= TEXT SEGMENT =
..............................

The latest phase of GI Plastek’s growth is building a new plant in DeWitt, Iowa. The first equipment installed was three RIM presses for DCPD parts, with urethane RIM systems to come soon. DCPD is a cyclic-olefin chemistry that enhances low-temperature impact strength of large RIM parts. The new plant will shortly receive its first injection molding presses—large machines of up to 2200 tons. Purchase of a Mitsubishi 5500-tonner is being weighed for the future.

Meanwhile, capacity for painting parts molded at DeWitt has been “co-located” at a just-completed plant next door owned by Plastipaint of St. Louis, Mich. Trapp terms this “creative investment” by partners who can focus on their separate but related roles in serving a common customer base. GI Plastek also seeks to supplement its current decorating and finishing capabilities by developing proprietary technology that can achieve wood-grain and metallic effects without painting.

..............................

= DATA SECTION =
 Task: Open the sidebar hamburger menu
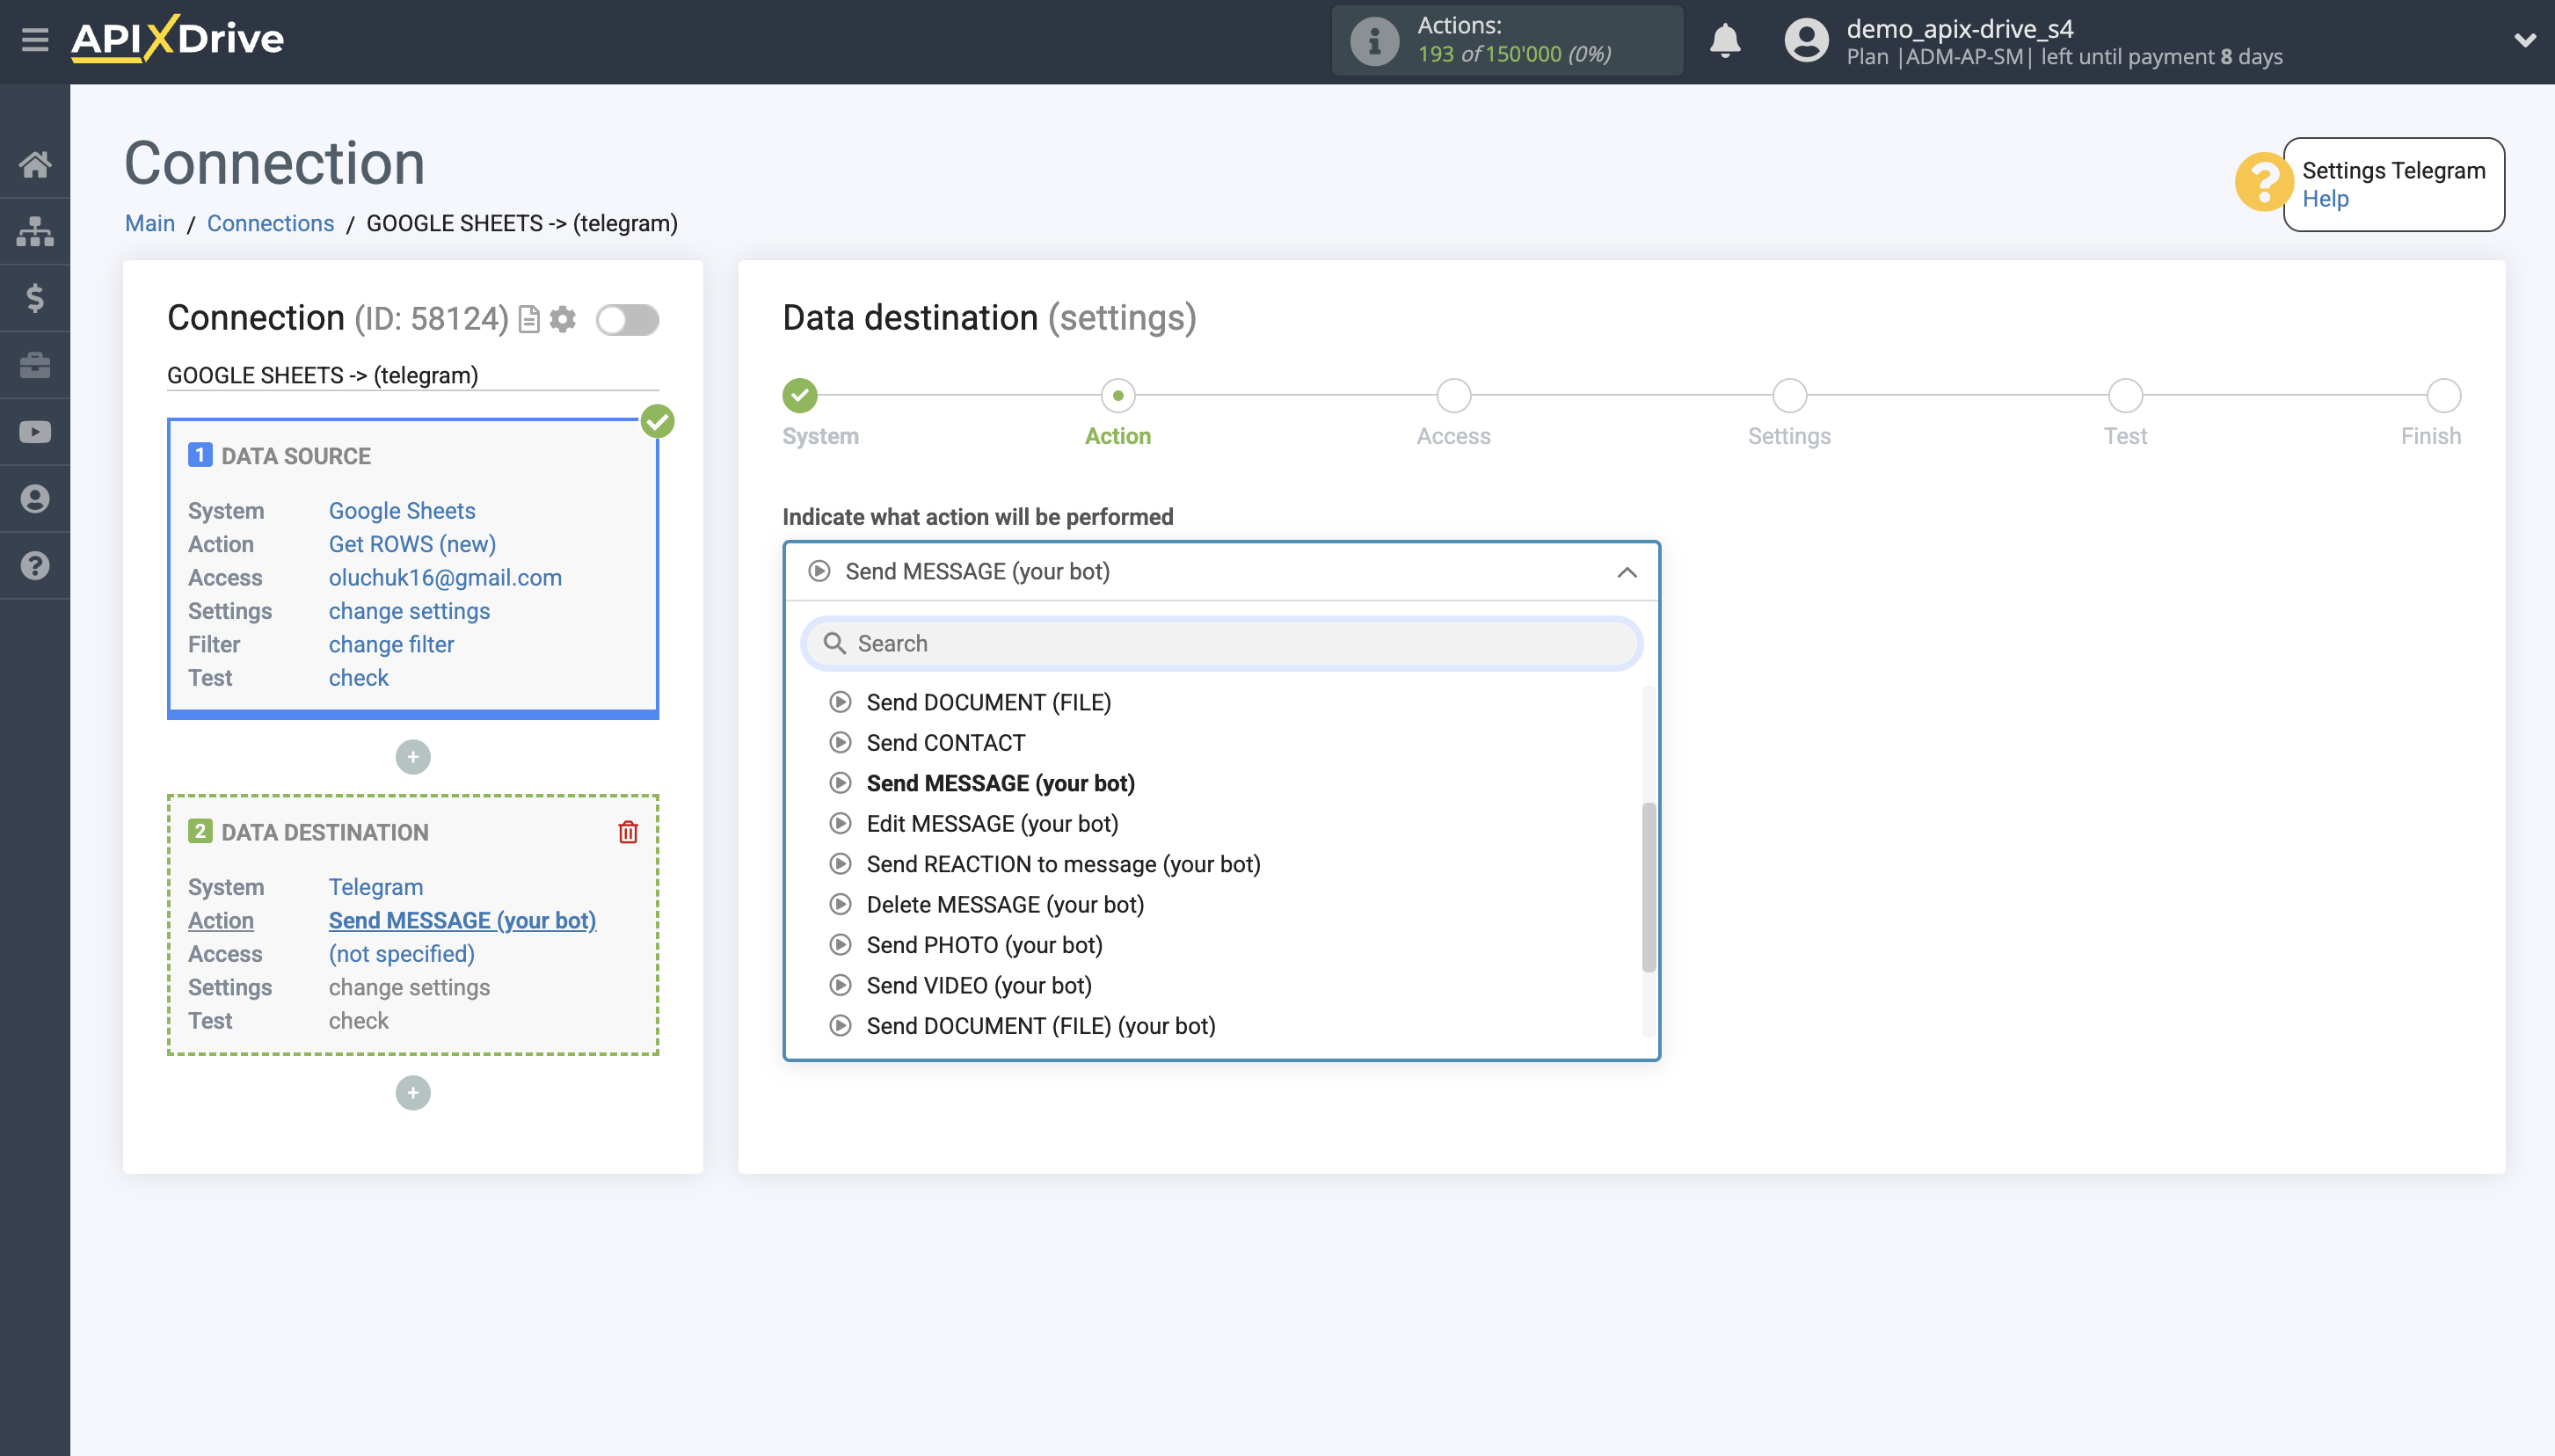[36, 40]
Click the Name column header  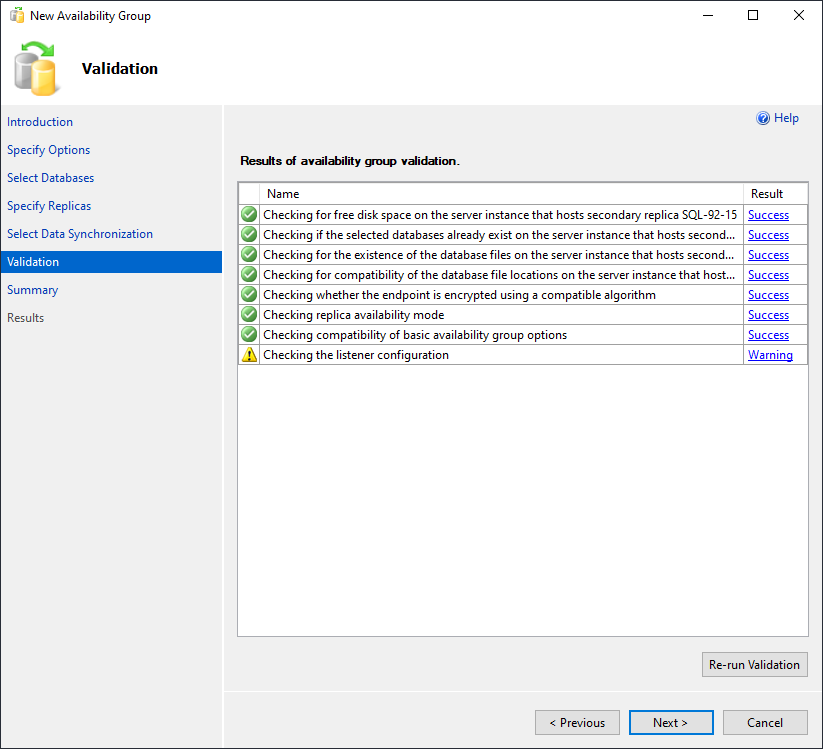pyautogui.click(x=283, y=194)
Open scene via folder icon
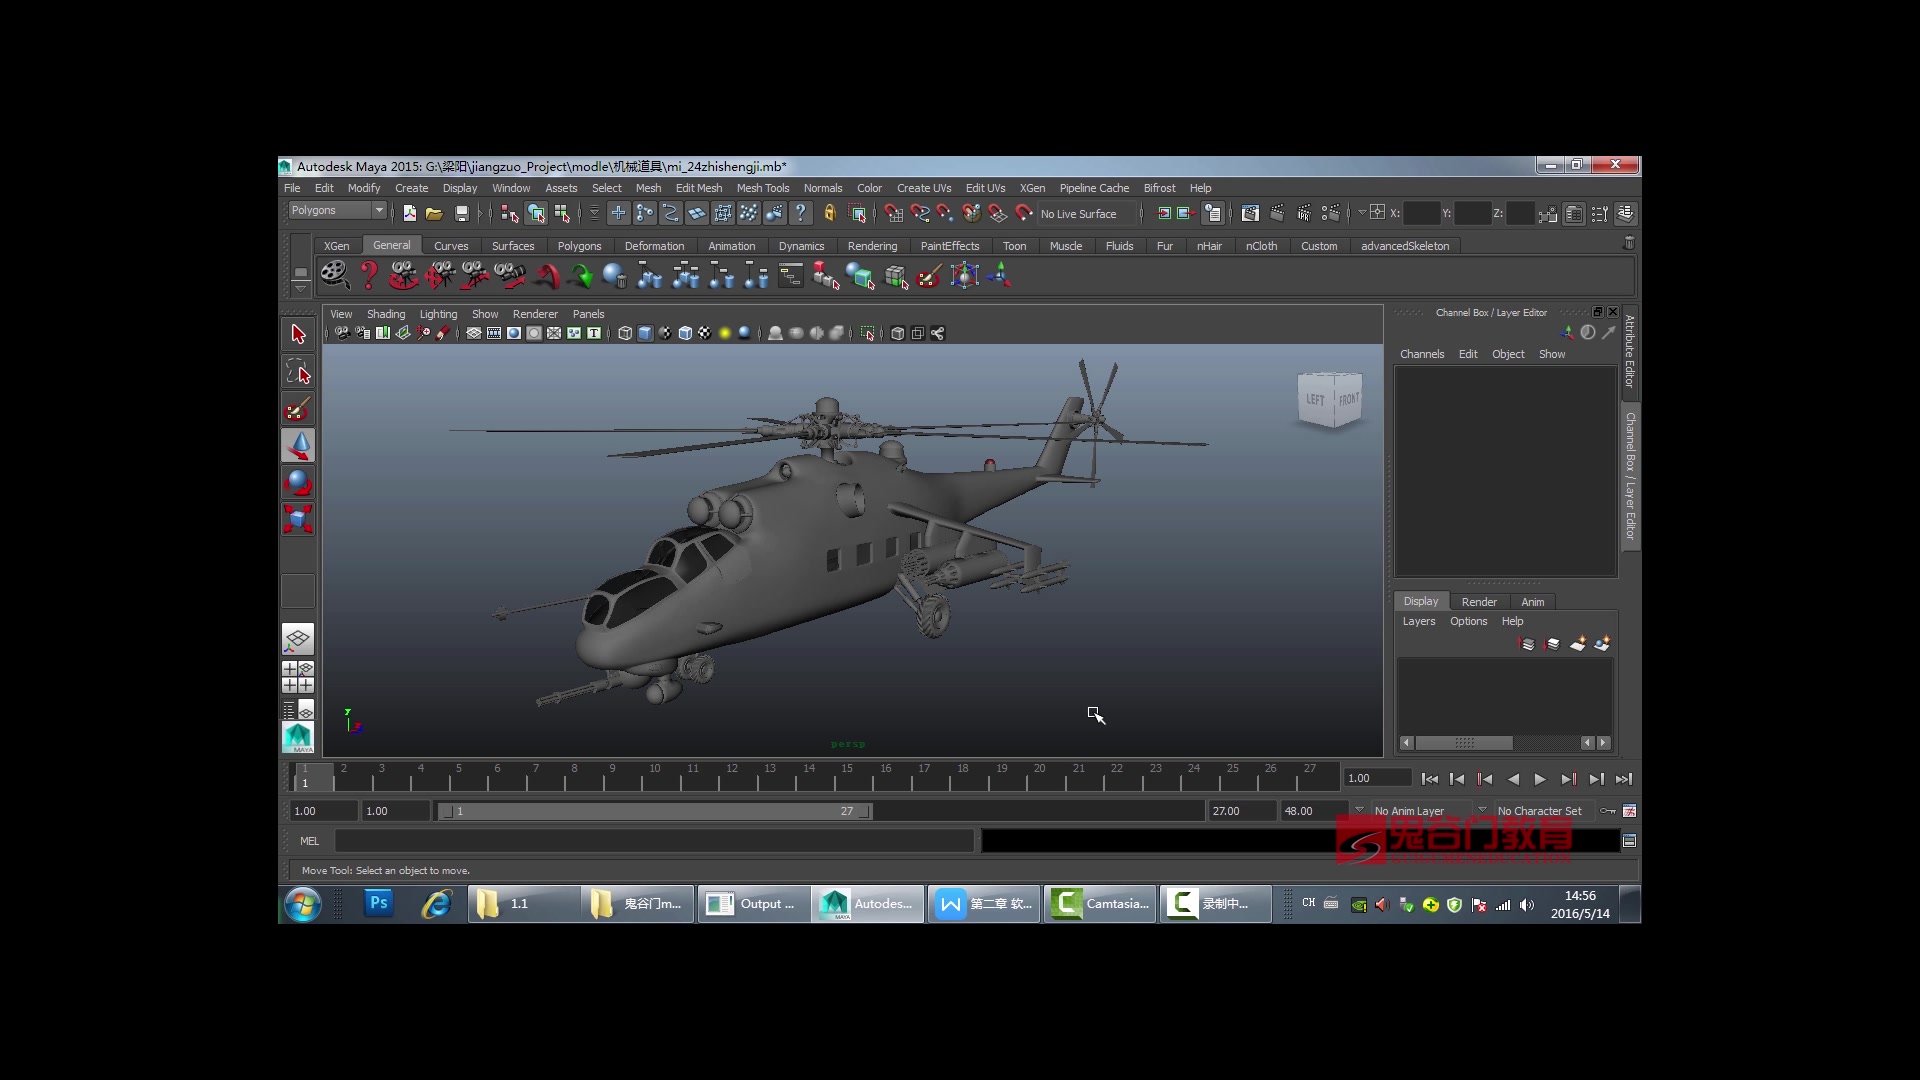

..............................

= WHAT YOU WILL DO =
#1 In the text on GI Plastek's DeWitt plant, what was the first equipment installed?
#2 Return the stretch of the GI Plastek text from "Meanwhile, capacity for" up to and including "effects without painting.", copied word for word.

= REPLIES =
#1 Three RIM presses for DCPD parts.

#2
Meanwhile, capacity for painting parts molded at DeWitt has been “co-located” at a just-completed plant next door owned by Plastipaint of St. Louis, Mich. Trapp terms this “creative investment” by partners who can focus on their separate but related roles in serving a common customer base. GI Plastek also seeks to supplement its current decorating and finishing capabilities by developing proprietary technology that can achieve wood-grain and metallic effects without painting.